Mas vamos ao que interessa: existe, no genoma benfiquista, um código de terror que se activa sempre que o Benfica se desloca à casa do F. C. do Porto. É um facto inegável na História Benfiquista que o Benfica já entra no Dragão a perder. Toda a gente o sabe, se bem que apenas poucos o admitem. E, a bem ou a mal, o Benfica acaba sempre por conseguir o resultado com que lá entrou. (É um facto que o ambiente gerado pelo anfitrião pode, à luz de certas normas de Direito Internacional, ser considerado de guerra, mas tal facto não releva para a teorização que ora se apresenta). Na gíria futebolística, este código de terror tem o nome de borra. E a borra monumental que o Benfica emana quando vai chez F. C. do P. iniciou-se, concretamente, na era de Artur Jorge de Braga Melo Teixeira, provavelmente o mais nefasto treinador que alguma vez sentou o derrière num banco benfiquista. Aliás, convém não esquecer que é no consulado desta espécie de Rei Midas ao contrário que ocorre o lendário pedido de substituição de Tavares em San Siro, por lhe ter dado a borra. Que me recorde, nos últimos quinze anos, nunca o Benfica entrou sem medo em casa do F. C. do Porto. Nunca. Nem mesmo quando lá ganhou por dois a zero, na época de 2004/2005.
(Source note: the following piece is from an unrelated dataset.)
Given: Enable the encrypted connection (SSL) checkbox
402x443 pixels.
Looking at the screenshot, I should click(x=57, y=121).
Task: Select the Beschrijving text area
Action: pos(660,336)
Ora, parafraseando um velho teórico do futebol, a borra define-se como um estado psicossomático que atinge treinadores e futebolistas e que consiste num misto de medo, de pequenez, de angústia existencial bebida em Kierkegaard e, amiúde, forte indisposição gastro-técnico-tático-intestinal. Haverá melhor descritivo para o modo como o Benfica entrou em campo no Dragão? Talvez apenas o medo de existir tal como idealizado por José Gil. Mas esse não tem a força de uma grande borra. À borra deste fim de semana acresceu, claro está, um tratado de desinteligência Jesuana, digna de um hara-kiri japonês ou de uma rescisão amigável por falta de condições para continuar. Rescisão essa que inclui, como bónus, a oferta dos passes de Roberto Gago, César Peixoto e Franco Jara. Em quatro meses, Jesus conseguiu a proeza inédita de estuporar tudo o que erigiu na época passada. Um pouco como Rei Midas, mas ao contrário, sim. O próprio Benfica, como diria João César Monteiro, já voltou a parecer-se com “o Benfica arrastando-se nos relvados”.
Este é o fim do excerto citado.